> [Extract to read]
Question

Queries regarding RNASeq sequencing

0

Entering edit mode

5.5 years ago

glady ▴ 320

Hello all,

I have some very simple questions regarding Human transcriptome sequencing:

1) Which library size would be better for sequencing: 1x150 or 2x75?

2) What can I consider as a good depth for performing the transcriptomic analysis: 20M, 30M or >30M?

3) Can we perform the transcriptomic study only on Tumor samples without considering the Normal samples?

The goal of the project is to use the multi-omic approach, to analyze more than 50 tumor samples for transcriptome and exome study. Since the dataset is going be big, my question was can we do this without sequencing the normal samples for transcriptome. And what might be a good library(single-end/paired-end) and depth(20M or >30M) to perform this task.

Thank you in advance.

RNA-Seq • 1.7k views

ADD COMMENT • link updated 5.5 years ago by Kristoffer Vitting-Seerup ★ 4.1k • written 5.5 years ago by glady ▴ 320

1

Entering edit mode

The answer to all these questions depends on what genome you are using. Whether you are interesting in splicing variation and what the biological question being addressed is.

ADD REPLY • link 5.5 years ago by i.sudbery 21k

0

Entering edit mode

Very likely human since normal/tumor are being referenced.

ADD REPLY • link 5.5 years ago by GenoMax 150k

1

Entering edit mode

yes, tell us your ultimate goal and the organism.

ADD REPLY • link 5.5 years ago by grant.hovhannisyan ★ 2.6k

score 0 · Answer 1 · 2019-10-29

0

Entering edit mode

5.5 years ago

JC 13k

1) if you have a well-defined transcriptome, it doesn't matter which one you use, if you want to find new isoforms, prefer paired-ends 2) how many genes/transcripts do you have? this is again how much information you have for your genome/transcriptome 3) maybe

ADD COMMENT • link 5.5 years ago by JC 13k

1

Entering edit mode

3 depends more than most on the question being asked. TCGA has very few or no normal samples and is still very useful for asking some questions, just not for the question "which genes are upregulated in cancer?".

> [Complete the following]
(1) Do these statements agree with the RNA-Seq thread? Answer yes or no for each, and quote the words that decide it. (a) The asker plans to analyze more than 50 tumor samples. (b) JC advises single-end reads for finding new isoforms. (c) One reply says TCGA has many normal samples.
(2) In the RNA-Seq thread, which organism does GenoMax think the asker is most likely working with?
The material after this point is separate from the RNA-Seq thread.

> [Exercise data]
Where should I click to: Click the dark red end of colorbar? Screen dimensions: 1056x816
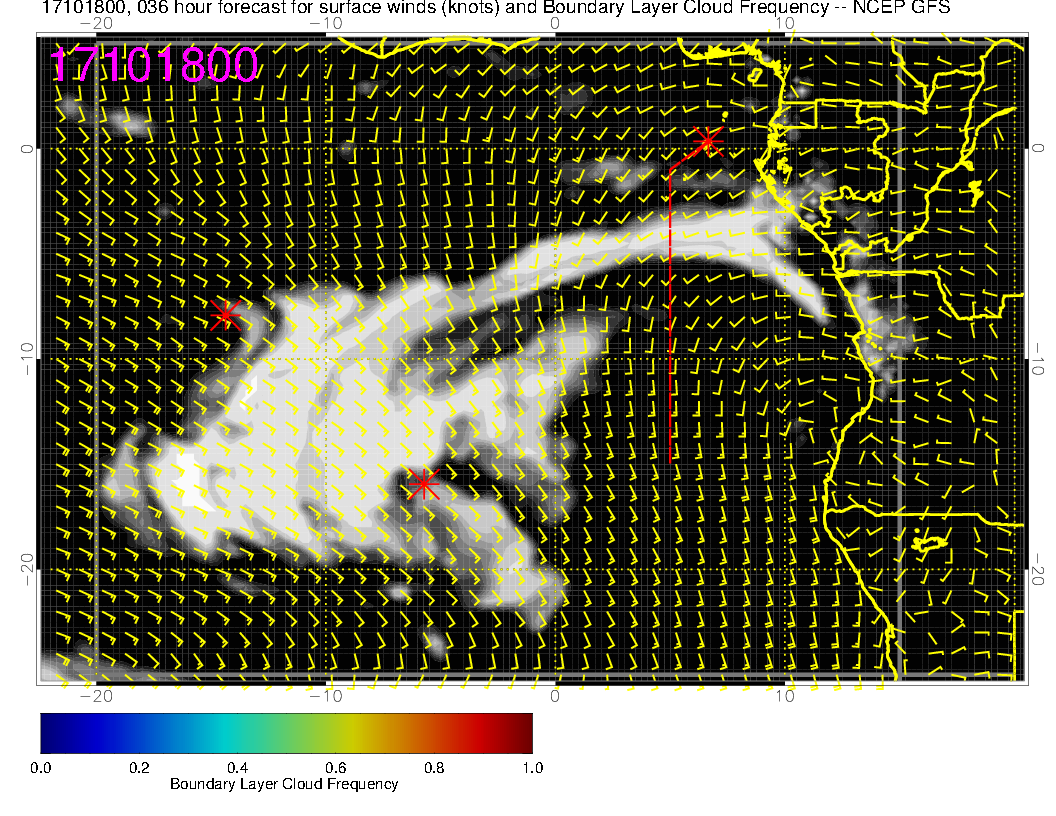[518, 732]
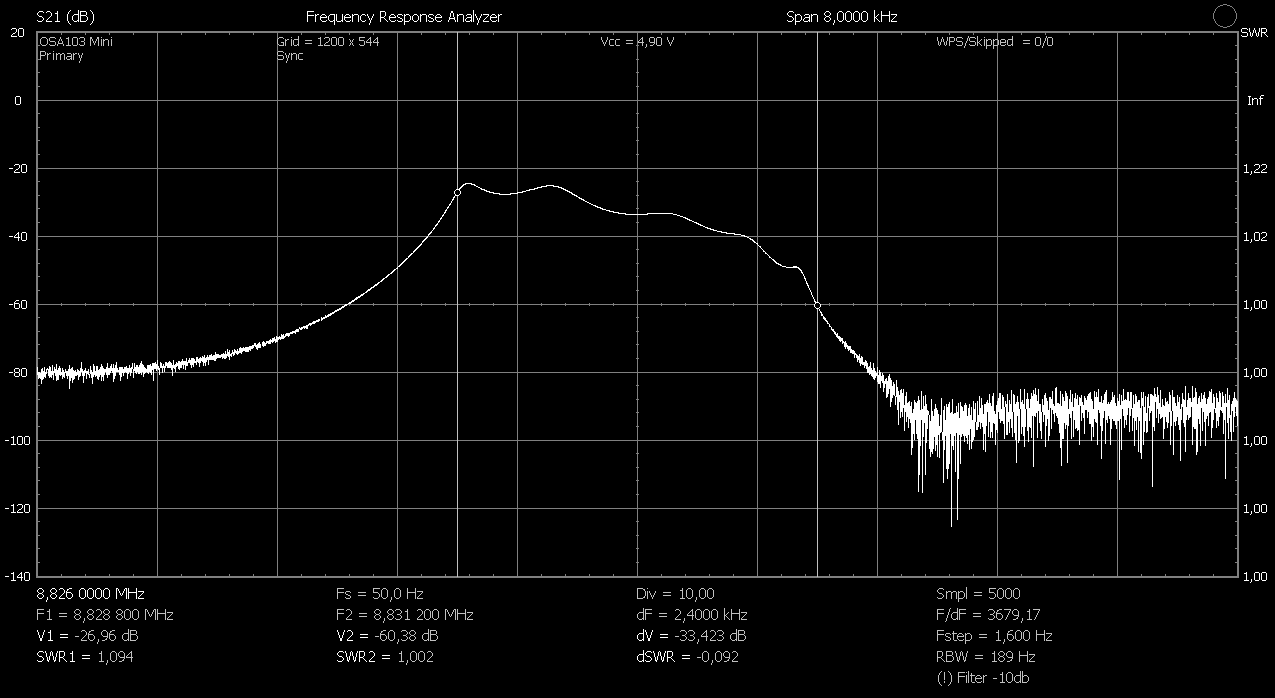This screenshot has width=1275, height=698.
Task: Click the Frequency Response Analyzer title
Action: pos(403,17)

==

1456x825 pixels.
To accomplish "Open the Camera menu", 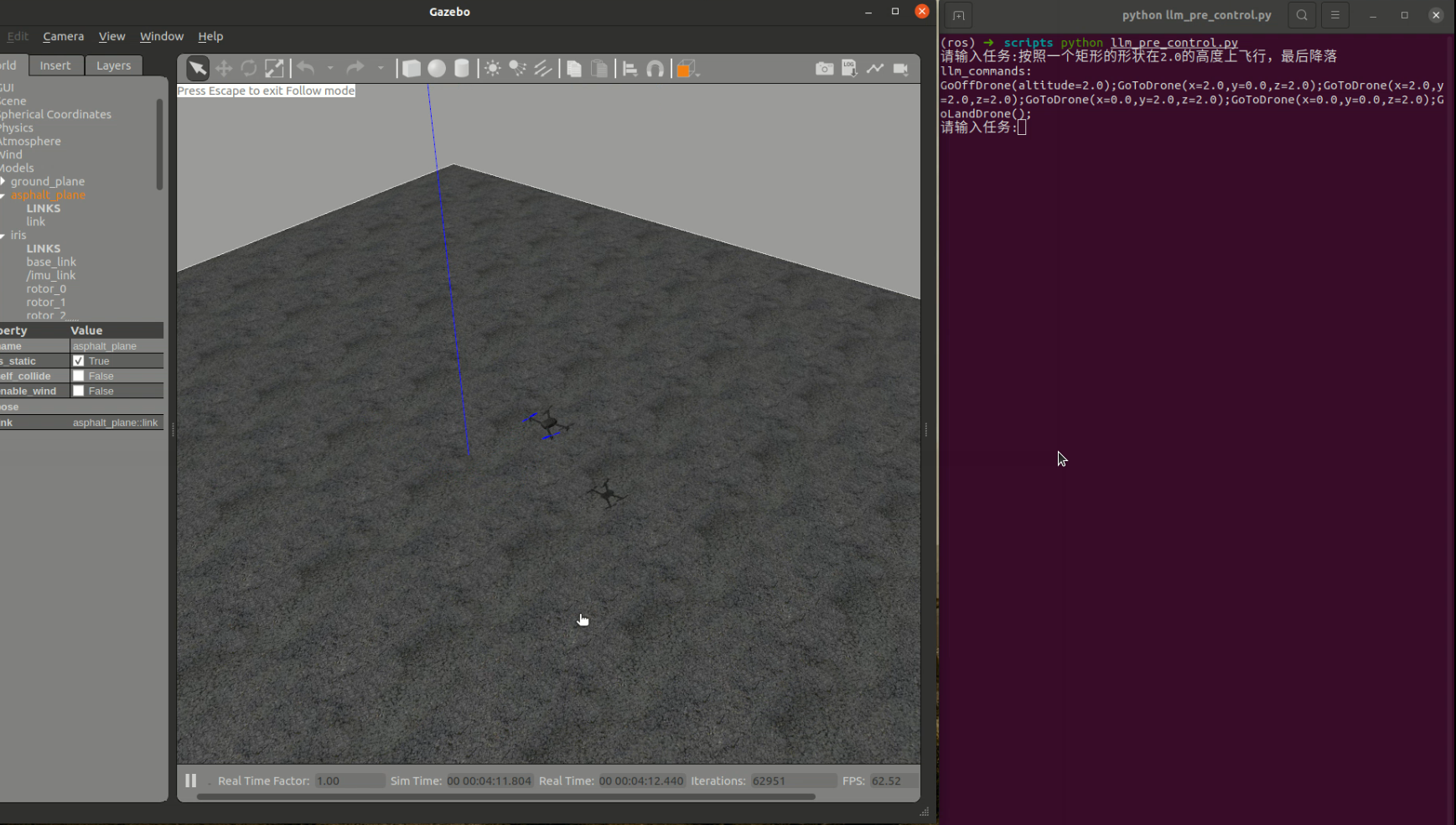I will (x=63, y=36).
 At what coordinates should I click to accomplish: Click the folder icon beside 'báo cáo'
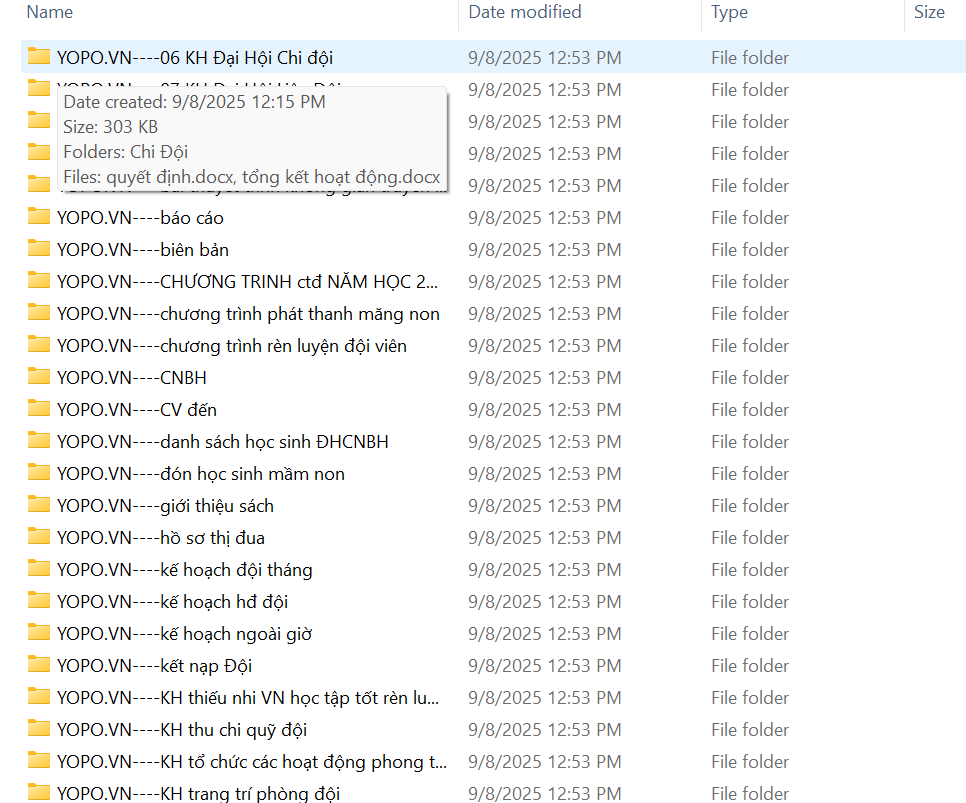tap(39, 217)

> [Task answers]
(1)
(a) Yes: "to analyze more than 50 tumor samples for transcriptome and exome study"
(b) No: "if you want to find new isoforms, prefer paired-ends"
(c) No: "TCGA has very few or no normal samples"

(2) Human, because normal and tumor samples are mentioned.